__Document passage__:
##############################

0 ... 10 // inclusive: 0 through 10
0 ..< 10 // exclusive: 0 through 9
Range iteration transpiles to a classic index loop:
for (n of 0 ..< 10) console.log(n)
// emits: for (let n = 0; n < 10; n++) console.log(n)
TypeScript has no range syntax.
defer statement
defer expression schedules a cleanup expression to run at the end of the current block, even if the block exits early via return or throw. Inspired by Swift and Go.
val file = open()
defer file.close()
return file.readAll()
// TypeScript equivalent
const file = open();
try {
return file.readAll();
} finally {
file.close();
}
for-in / for-of without declaration keyword
In VexaScript mode, loop iterators do not require a declaration keyword.
for (item of items) process(item)
for (key in map) use(key)
// TypeScript
for (const item of items) process(item);
for (const key in map) use(key);
is operator for type narrowing (smart casts)
The is operator checks the runtime type and narrows the compile-time type in the true branch—similar to instanceof but with smart-cast integration.
if (shape is Circle) {
shape.radius // shape is narrowed to Circle here
}
// TypeScript equivalent
if (shape instanceof Circle) {
shape.radius;
}
is compiles to JavaScript instanceof.
Embedded XML / JSX
In VexaScript .vx files, JSX is always enabled. A < in expression position starts an XML/JSX element. Consequently, the angle-bracket type cast <Type>value is not available in VexaScript—use value as Type instead.
// VexaScript: JSX always on; use `as` for type casts
val name = maybeString as string
val elem = <div class="greeting">Hello {name}</div>
// TypeScript: JSX opt-in (.tsx); angle-bracket cast available in .ts
const name = <string>maybeString; // .ts only
const elem = <div className="...">…</div>; // .tsx
/// documentation comments
VexaScript uses triple-slash (///) single-line doc comments in addition to /** */ block doc comments. Both are surfaced by the language server in hover and completion tooltips.
/// Returns the distance between two points.
/// [a] and [b] must be in the same coordinate space.
fun distance(a: Point, b: Point): number => Math.hypot(a.x - b.x, a.y - b.y)
Runtime namespaces
VexaScript namespace declarations create actual JavaScript objects at runtime. Exported members become object properties; non-exported members are private to the namespace closure.
namespace MathUtils {
const PI = 3.14159
export fun circleArea(r: number): number { return PI * r * r }
}
MathUtils.circleArea(5)
TypeScript namespaces are erased to IIFEs and are primarily a compile-time construct (their emitted objects are accessed through the same IIFE pattern, but VexaScript makes this the first-class runtime model).
Comment styles
VexaScript supports three comment styles (TypeScript supports only the first two):
// single-line comment
/// documentation comment (appears in hover/completion)
/* block comment */
Semicolons
Semicolons are optional in VexaScript. Newlines act as statement separators. This is by design—not just ASI—so idiomatic VexaScript code omits semicolons.
let a = 1
let b = 2
a += b

##############################

__The data__:
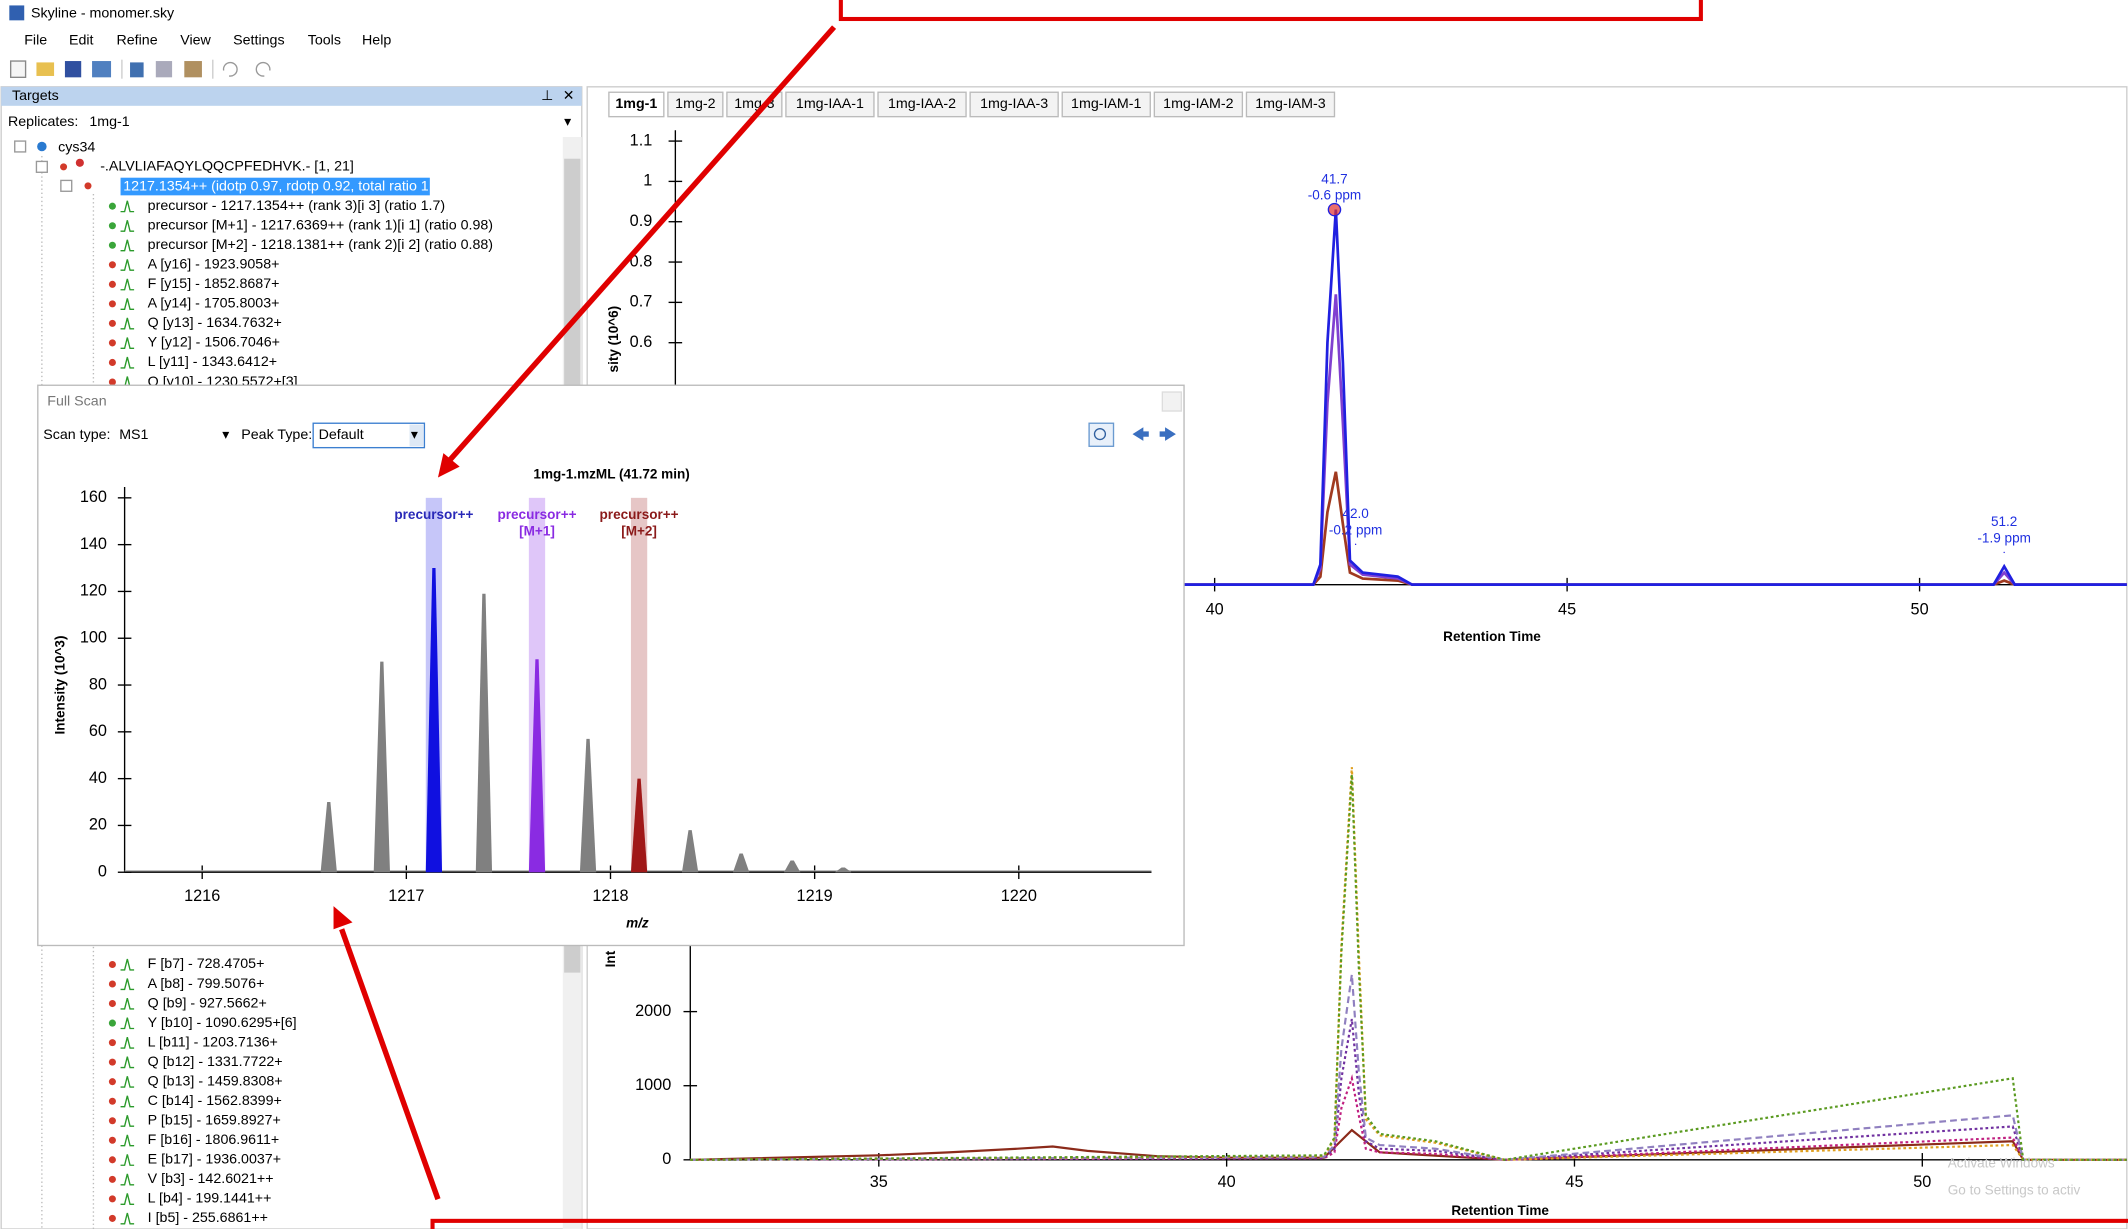 Image resolution: width=2128 pixels, height=1229 pixels. I want to click on tab-label: 1mg-IAM-2, so click(1198, 104).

##############################

Retype the VexaScript passage above, starting at the words "val file = open()" and ending after the words "(item of items) process(item)".

__Result below__:
val file = open()
defer file.close()
return file.readAll()
// TypeScript equivalent
const file = open();
try {
return file.readAll();
} finally {
file.close();
}
for-in / for-of without declaration keyword
In VexaScript mode, loop iterators do not require a declaration keyword.
for (item of items) process(item)